これはNTCでセグメンテーション性能を報告した数少ない作品の1つである。
さらに、SEDNetXと呼ばれる初期化SEDNet事前学習重みによる転送学習により、性能向上が観測された。
ダイスとハウスドルフのスコアはそれぞれ0.9336%、0.9478%、0.9061%、0.6983mm、1.2691mm、0.7711mmである。

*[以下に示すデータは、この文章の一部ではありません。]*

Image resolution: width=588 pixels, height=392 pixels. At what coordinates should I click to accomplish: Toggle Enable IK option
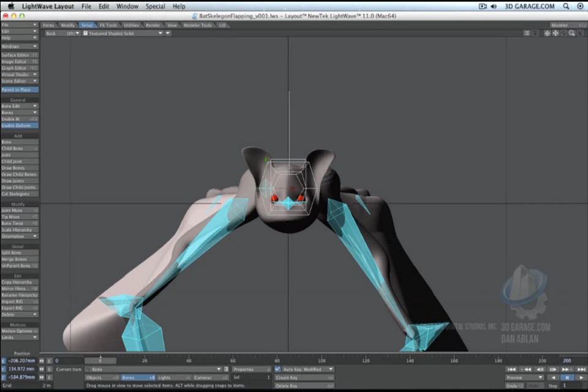coord(19,119)
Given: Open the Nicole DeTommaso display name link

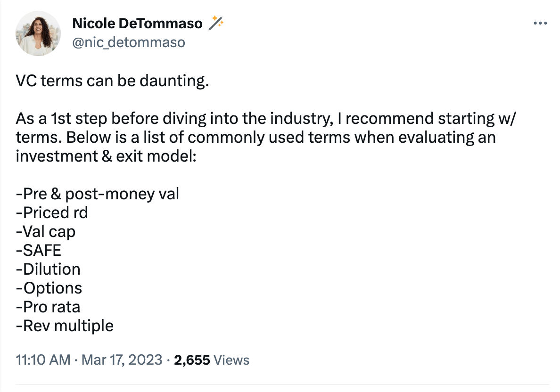Looking at the screenshot, I should (137, 23).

SEDNet(X)は、約130万のパラメータと、最先端のSEDNet(X)と比較すると、リアルタイム臨床診断において計算的に効率的であることが示されている。
コードはGithubで入手できる。
関連論文リスト
- MBDRes-U-Net: Multi-Scale Lightweight Brain Tumor Segmentation Network [0.0]
本研究では,マルチブランチ残差ブロックを統合した3次元U-Netフレームワークを用いたMBDRes-U-Netモデルを提案する。
モデルの計算負担は分岐戦略によって低減され、マルチモーダル画像のリッチな局所的特徴を効果的に活用する。
論文 参考訳(メタデータ) (2024-11-04T09:03:43Z) - Prototype Learning Guided Hybrid Network for Breast Tumor Segmentation in DCE-MRI [58.809276442508256]
本稿では,畳み込みニューラルネットワーク(CNN)とトランスフォーマー層を組み合わせたハイブリッドネットワークを提案する。
プライベートおよびパブリックなDCE-MRIデータセットの実験結果から,提案したハイブリッドネットワークは最先端の手法よりも優れた性能を示した。
論文 参考訳(メタデータ) (2024-08-11T15:46:00Z) - TotalSegmentator MRI: Sequence-Independent Segmentation of 59 Anatomical Structures in MR images [62.53931644063323]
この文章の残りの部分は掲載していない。